While the strategy that the city of Shenzhen has taken up with blockchain is very similar those of many banks and financial institutions in the United States, the adoption of blockchain to monitor parolees is one that is largely unprecedented. And though there have not been any reports of blockchain being used on civilians in regions like Xinjiang—where ethnic minorities are currently being interned, surveilled, and oppressed—striking parallels exist between parolee monitoring with blockchain and the surveilling of Uighurs with facial recognition and artificial intelligence. Also to note are the potential use cases of blockchain in furthering China’s social credit system by creating a record system that is both immutable and immediately traceable.  According to their white paper, blockchain startup THEKEY has already used the personal identification data of 210 million people in 66 cities supplied by the Chinese government.
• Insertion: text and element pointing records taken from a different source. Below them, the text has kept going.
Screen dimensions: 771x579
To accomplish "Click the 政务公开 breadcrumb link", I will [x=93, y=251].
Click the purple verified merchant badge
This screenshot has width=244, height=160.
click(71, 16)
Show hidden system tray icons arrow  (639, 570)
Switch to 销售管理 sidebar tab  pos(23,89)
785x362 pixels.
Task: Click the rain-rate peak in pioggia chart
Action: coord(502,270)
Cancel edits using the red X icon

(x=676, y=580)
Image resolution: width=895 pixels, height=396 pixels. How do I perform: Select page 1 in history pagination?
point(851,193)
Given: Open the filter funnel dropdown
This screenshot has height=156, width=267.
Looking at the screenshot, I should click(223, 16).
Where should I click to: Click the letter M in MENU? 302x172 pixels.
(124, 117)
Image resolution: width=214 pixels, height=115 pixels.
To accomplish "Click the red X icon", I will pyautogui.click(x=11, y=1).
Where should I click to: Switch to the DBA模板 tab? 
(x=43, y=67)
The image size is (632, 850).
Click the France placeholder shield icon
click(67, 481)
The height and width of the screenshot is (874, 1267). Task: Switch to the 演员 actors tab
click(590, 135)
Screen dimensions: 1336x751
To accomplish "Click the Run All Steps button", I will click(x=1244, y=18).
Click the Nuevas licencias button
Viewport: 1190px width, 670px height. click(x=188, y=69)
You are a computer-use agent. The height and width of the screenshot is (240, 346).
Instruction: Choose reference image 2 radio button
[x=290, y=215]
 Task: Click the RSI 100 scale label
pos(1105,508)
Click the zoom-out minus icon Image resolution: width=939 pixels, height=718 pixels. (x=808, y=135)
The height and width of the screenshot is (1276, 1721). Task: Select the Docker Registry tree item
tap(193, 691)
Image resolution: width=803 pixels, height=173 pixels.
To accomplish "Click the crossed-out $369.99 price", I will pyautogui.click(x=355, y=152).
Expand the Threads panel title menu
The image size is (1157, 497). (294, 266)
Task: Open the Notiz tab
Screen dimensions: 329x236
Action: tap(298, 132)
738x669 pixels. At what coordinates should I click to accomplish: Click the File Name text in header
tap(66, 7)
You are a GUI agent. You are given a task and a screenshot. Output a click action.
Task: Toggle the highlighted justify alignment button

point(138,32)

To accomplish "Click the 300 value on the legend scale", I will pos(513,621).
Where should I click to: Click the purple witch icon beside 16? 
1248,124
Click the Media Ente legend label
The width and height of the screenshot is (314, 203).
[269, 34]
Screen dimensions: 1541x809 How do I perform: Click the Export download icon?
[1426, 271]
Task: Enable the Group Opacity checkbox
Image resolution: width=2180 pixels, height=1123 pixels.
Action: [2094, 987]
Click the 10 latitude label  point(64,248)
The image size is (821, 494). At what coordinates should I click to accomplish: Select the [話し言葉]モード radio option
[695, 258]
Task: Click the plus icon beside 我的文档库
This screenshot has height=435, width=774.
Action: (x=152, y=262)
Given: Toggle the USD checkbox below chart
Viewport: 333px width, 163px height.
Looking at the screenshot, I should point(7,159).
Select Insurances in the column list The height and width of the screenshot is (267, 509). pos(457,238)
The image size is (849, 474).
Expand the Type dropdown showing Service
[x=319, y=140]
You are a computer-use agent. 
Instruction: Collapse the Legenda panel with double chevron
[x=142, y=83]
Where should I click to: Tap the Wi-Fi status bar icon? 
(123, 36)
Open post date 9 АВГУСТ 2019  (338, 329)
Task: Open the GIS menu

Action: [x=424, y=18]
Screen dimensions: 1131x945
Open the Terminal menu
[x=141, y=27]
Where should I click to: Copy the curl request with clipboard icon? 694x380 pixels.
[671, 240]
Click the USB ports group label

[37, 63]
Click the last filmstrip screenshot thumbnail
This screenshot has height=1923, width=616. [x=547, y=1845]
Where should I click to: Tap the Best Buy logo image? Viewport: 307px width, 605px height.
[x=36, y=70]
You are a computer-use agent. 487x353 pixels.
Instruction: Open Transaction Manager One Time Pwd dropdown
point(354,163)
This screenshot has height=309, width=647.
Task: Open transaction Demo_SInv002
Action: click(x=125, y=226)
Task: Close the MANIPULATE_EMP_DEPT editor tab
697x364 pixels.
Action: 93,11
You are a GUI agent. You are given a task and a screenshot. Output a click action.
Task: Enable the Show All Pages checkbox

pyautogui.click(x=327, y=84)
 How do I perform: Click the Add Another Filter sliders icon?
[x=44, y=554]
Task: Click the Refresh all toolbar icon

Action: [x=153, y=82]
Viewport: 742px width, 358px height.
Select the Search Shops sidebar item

As mentioned, parts of China’s strategy closely mirror that of the United States’. Many financial institutions in the United States, and even multiple departments of the government, are already employing the technology in very similar means, but with the greatest focus on being able to “securely store and process data.” As the hacking of Equifax in 2017 has shown, data breaches have massive financial and social consequences for both companies and customers alike, and methods to secure such data would be crucial for the success of large-scale business. Thus, it is of no surprise that both public and private bodies across the world are beginning to adopt blockchain-based strategies. The only difference with China is the extent to which such adoption is integrated into the state’s legal framework.

Ultimately, China’s welcome of blockchain isn’t exactly with open arms, as it stands in the foreground of a blatant distrust of cryptocurrency, but blockchain’s significance to the Chinese state is undoubtedly growing. Their current use of blockchain touches on everything from legal evidence and punitive supervision to data security for the state’s financial bodies, and as its technological development continues, its potential for the Chinese government will only increase. But with technology as new as blockchain and the unexplored nature of legal integration, we are left to wonder exactly what precedent China plans to set.